### RAW RECORDS
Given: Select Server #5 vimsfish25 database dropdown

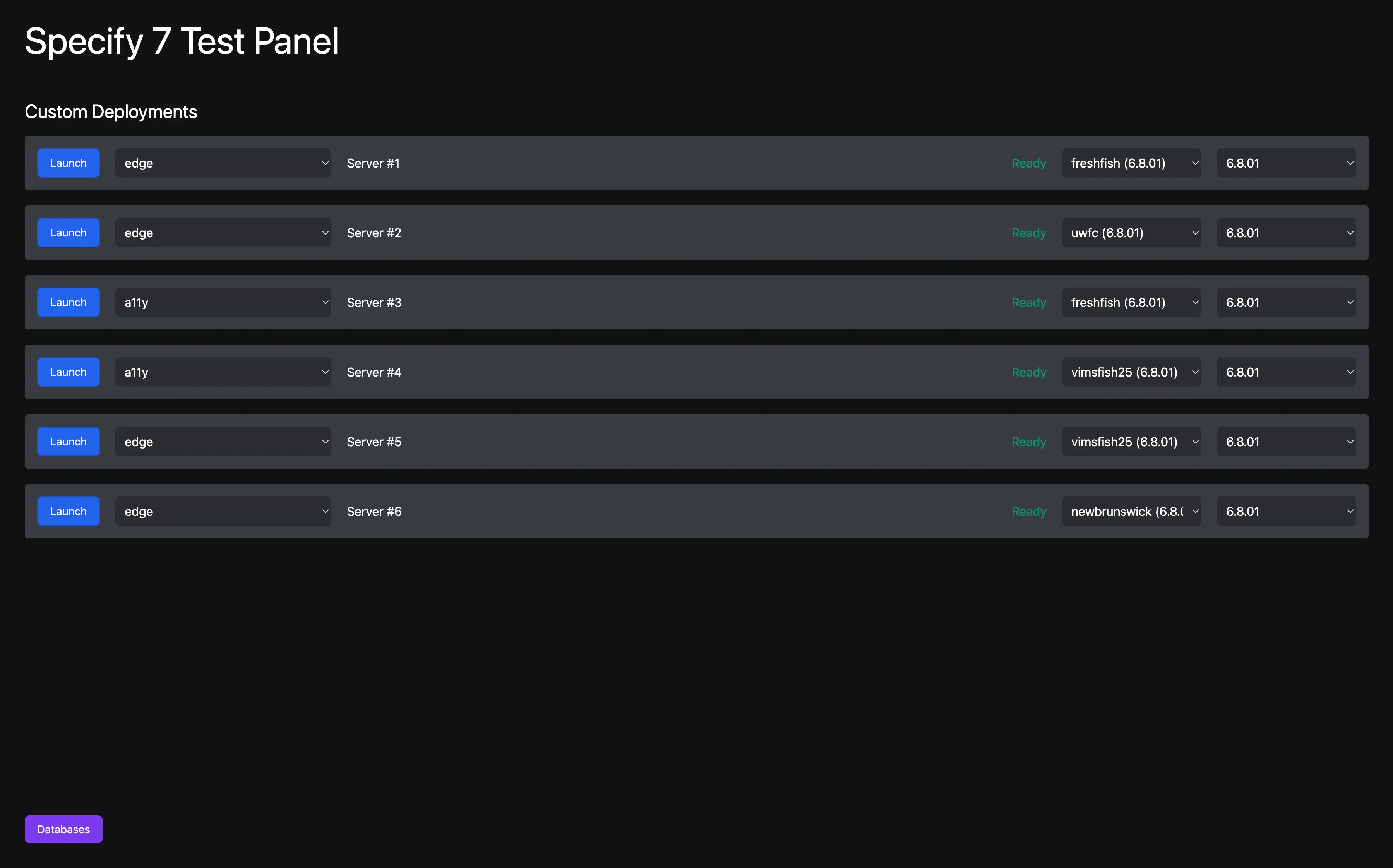Looking at the screenshot, I should tap(1131, 442).
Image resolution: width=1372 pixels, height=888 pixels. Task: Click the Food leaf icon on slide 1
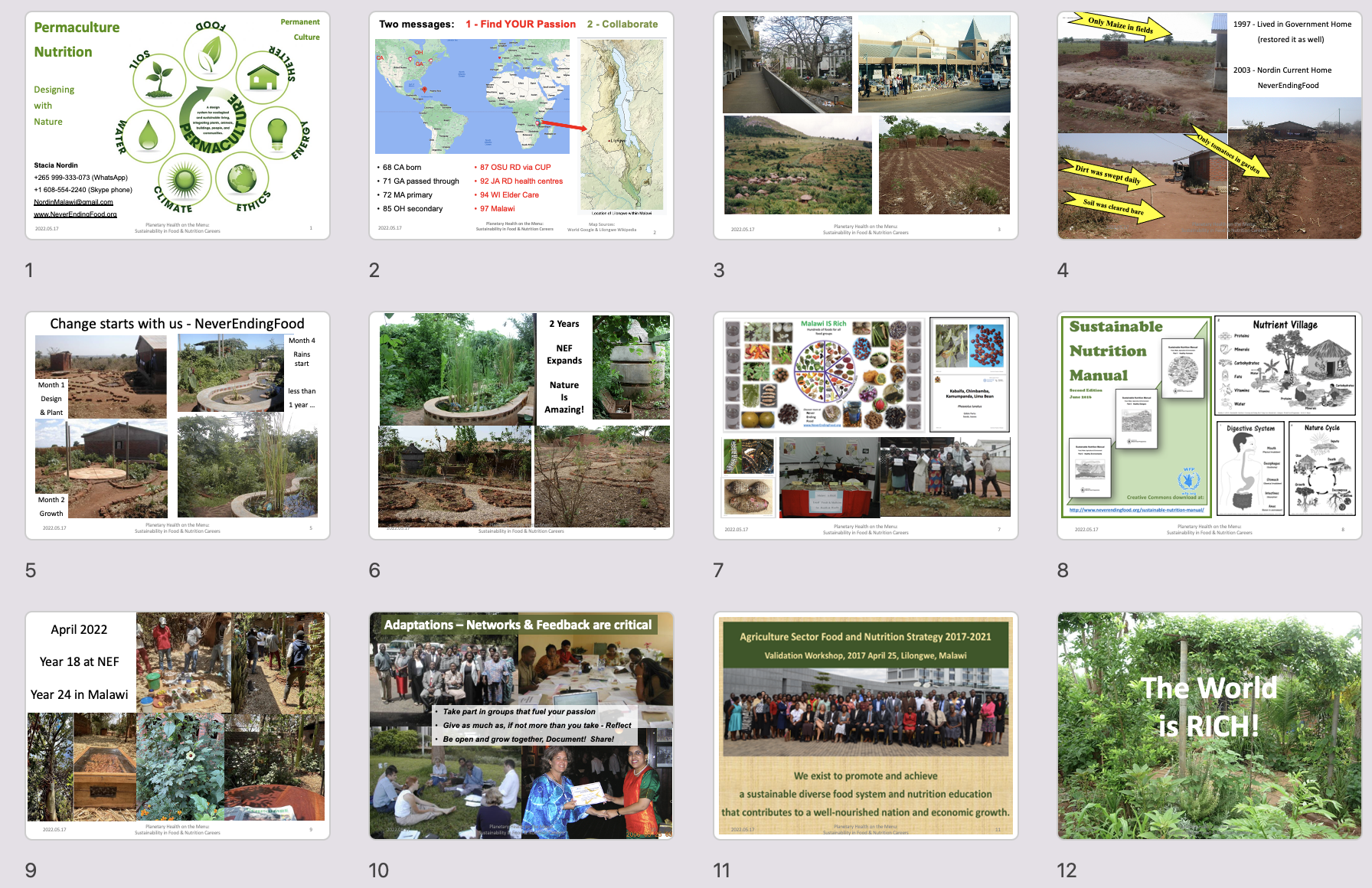pyautogui.click(x=209, y=54)
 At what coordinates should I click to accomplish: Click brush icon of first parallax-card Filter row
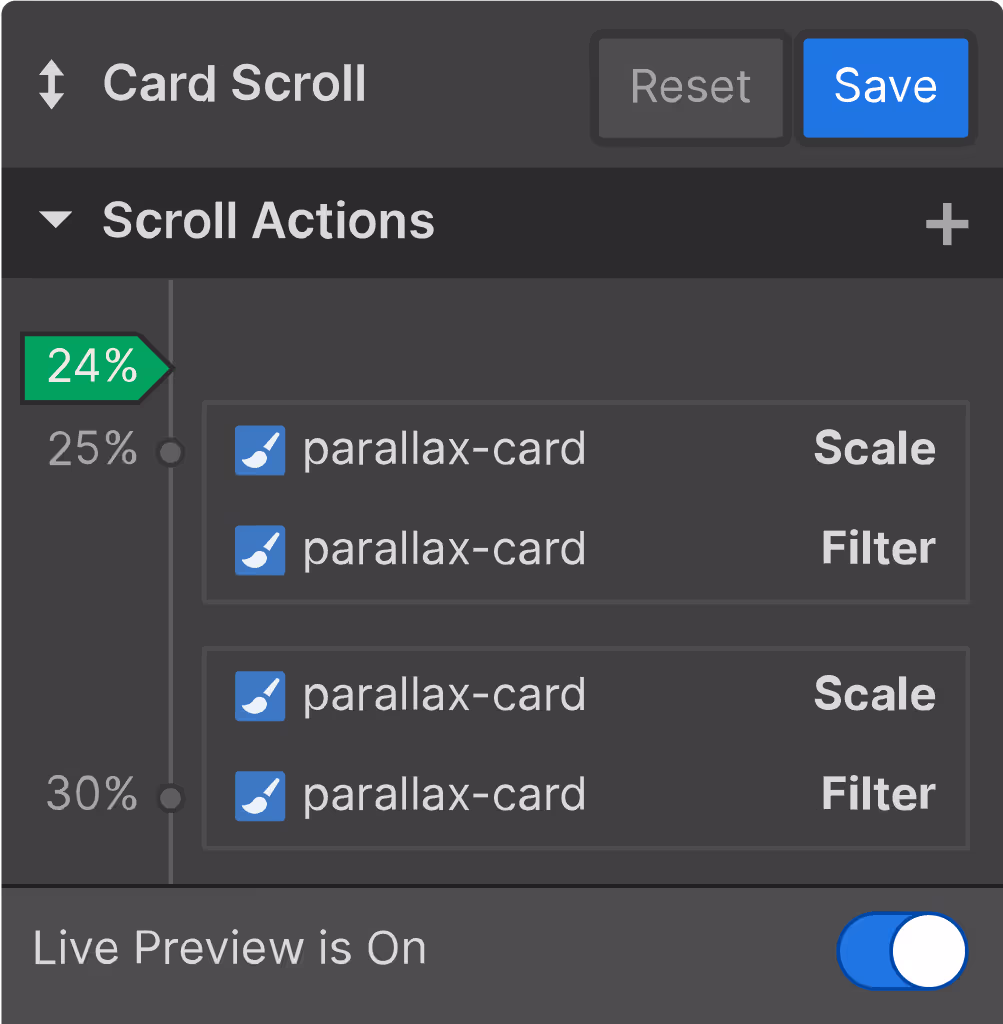260,549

### YOUR TASK
Please arrange the lines as a Markdown table with the columns Row and Line, starting at the line containing "At what coordinates" and ending at the last of the lines above, skipping blank lines. Leave the pictures out of the answer.

### EXERCISE RESULT
| Row | Line |
|---|---|
| 1 |  At what coordinates should I click to accomplish: Click brush icon of first parallax-card Filter row |
| 2 | 260,549 |